• [Work to be completed]:
Rewrite the lines of the records below as a numbered list, skipping any blank lines and leaving out the pictures.

• [Stored records]:
──────────────────────────────
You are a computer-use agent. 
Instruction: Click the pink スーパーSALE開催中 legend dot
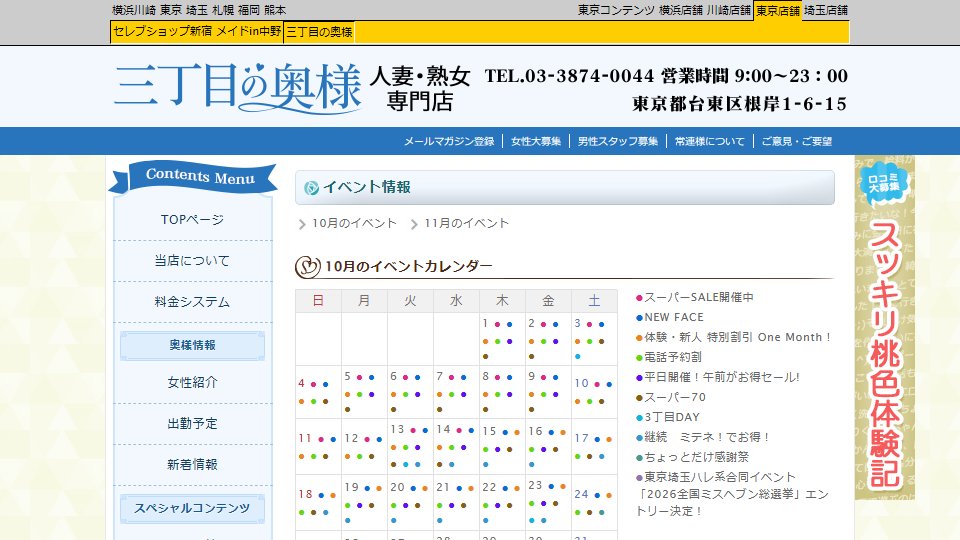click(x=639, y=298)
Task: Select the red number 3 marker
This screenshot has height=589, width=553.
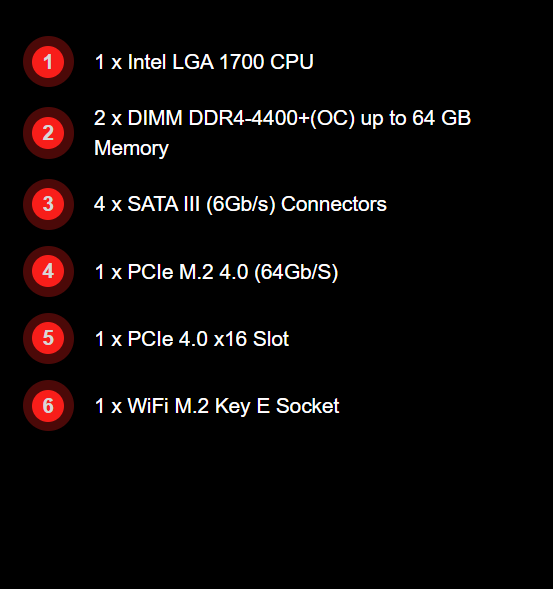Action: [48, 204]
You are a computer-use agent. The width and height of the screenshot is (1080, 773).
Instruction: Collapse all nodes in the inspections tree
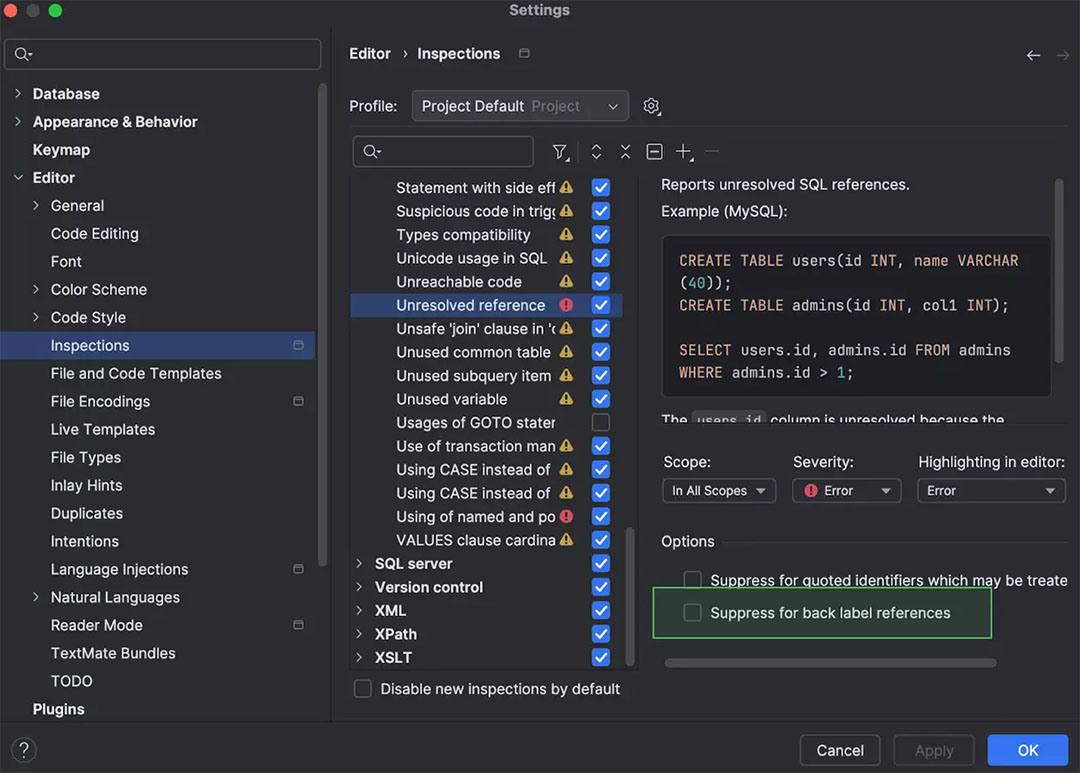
──────────────────────────────
• [Solution for this problem]:
1. You are a computer-use agent. 
2. Instruction: Click the pink スーパーSALE開催中 legend dot
3. click(x=639, y=298)
4. Task: Select the red number 3 marker
5. This screenshot has height=589, width=553.
6. Action: [48, 204]
7. You are a computer-use agent. The width and height of the screenshot is (1080, 773).
8. Instruction: Collapse all nodes in the inspections tree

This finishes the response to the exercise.